Presented at the European Society of Cardiology Congress in Paris overnight and simultaneously published in the New England Journal of Medicine, the results also showed there were no harmful effects from the salt substitute.
High levels of sodium intake and low levels of potassium intake are widespread, and both are linked to high blood pressure and greater risks of stroke, heart disease and premature death. Using a salt substitute – where part of the sodium chloride is replaced with potassium chloride – addresses both problems at once. Salt substitutes are known to lower blood pressure but their effects on heart disease, stroke, and death were unclear until now.
UNSW Medicine & Health co-author, Professor Sallie Pearson from the Centre for Big Data Research in Health, said the findings clearly demonstrated the value of this simple and relatively cheap intervention on reducing cardiovascular events and premature death.
“The trial also sets the pace in illustrating novel methods that combine traditional clinical trial data collection with linkage to routine data collections such as hospital and death records for endpoint assessment,” Prof. Pearson said.
Lead investigator, Professor Bruce Neal of The George Institute for Global Health, said that the scale of the benefit seen in the study could prevent millions of early deaths if salt substitutes were widely adopted.
“Almost everyone in the world eats more salt than they should. Switching to a salt substitute is something that everyone could do if salt substitutes were on the supermarket shelves,’’ he said.
‘’Better still, while salt substitutes are a bit more expensive than regular salt, they’re still very low-cost – just a few dollars a year to make the switch.
“As well as showing clear benefits for important health outcomes, our study also allays concerns about possible risks. We saw no indication of any harm from the added potassium in the salt substitute. Certainly, patients with serious kidney disease should not use salt substitutes, but they need to keep away from regular salt as well,” Prof. Neal said.
The Salt Substitute and Stroke Study enrolled 21,000 adults with either a history of stroke or poorly controlled blood pressure from 600 villages in rural areas of five provinces in China – Hebei, Liaoning, Ningxia, Shanxi and Shaanxi – between April 2014 and January 2015.
Participants in intervention villages were provided enough salt substitute to cover all household cooking and food preservation requirements – about 20g per person per day – free-of-charge. Those in the other villages continued using regular salt.
During an average follow up of almost five years, more than 3000 people had a stroke. For those using the salt substitute, researchers found that stroke risk was reduced by 14 per cent, total cardiovascular events (strokes and heart attacks combined) by 13 per cent and premature death by 12 per cent.
Prof. Neal said that because salt substitutes are relatively cheap (about $US1.62 per kilo versus $US1.08 per kilo for regular salt in China) they were likely to be very cost effective too.

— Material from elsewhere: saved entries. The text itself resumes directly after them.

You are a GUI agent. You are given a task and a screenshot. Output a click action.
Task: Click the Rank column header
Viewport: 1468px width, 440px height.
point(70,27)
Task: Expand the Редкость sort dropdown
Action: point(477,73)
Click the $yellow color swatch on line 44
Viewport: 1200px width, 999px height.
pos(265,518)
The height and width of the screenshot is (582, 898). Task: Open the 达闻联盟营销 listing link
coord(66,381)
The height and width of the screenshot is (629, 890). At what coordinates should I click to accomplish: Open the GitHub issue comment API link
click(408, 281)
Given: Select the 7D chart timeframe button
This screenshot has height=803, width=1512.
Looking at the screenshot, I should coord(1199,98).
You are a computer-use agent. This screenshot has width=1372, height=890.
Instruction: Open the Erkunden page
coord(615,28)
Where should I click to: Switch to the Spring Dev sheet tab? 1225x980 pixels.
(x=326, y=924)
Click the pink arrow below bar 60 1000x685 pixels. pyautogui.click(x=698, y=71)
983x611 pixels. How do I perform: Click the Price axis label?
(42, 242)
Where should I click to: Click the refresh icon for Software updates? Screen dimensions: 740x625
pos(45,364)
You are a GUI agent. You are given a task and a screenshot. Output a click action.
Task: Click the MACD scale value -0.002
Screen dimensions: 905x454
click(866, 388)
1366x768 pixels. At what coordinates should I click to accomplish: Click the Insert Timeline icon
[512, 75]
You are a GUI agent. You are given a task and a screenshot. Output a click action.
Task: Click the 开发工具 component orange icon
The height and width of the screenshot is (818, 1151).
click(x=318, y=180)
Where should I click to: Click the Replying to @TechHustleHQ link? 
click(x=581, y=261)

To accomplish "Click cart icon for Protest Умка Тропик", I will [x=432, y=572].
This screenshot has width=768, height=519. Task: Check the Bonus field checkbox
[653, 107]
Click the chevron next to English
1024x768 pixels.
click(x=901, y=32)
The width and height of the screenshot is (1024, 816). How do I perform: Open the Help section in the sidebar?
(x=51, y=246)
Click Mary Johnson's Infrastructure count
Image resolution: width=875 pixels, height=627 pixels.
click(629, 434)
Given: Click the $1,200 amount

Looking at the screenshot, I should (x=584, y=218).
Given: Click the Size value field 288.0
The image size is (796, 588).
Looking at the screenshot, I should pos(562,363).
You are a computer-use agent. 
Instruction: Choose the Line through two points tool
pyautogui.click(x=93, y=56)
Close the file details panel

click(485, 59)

‘’Last year, a modelling study done for China suggested that about 400,000 premature deaths might be prevented each year by national uptake of salt substitute. Our results now confirm this. If salt was switched for salt substitute worldwide, there would be several million premature deaths prevented every year,” he said.
“This is quite simply the single most worthwhile piece of research I’ve ever been involved with. Switching table salt to salt substitute is a highly feasible and low-cost opportunity to have a massive global health benefit.”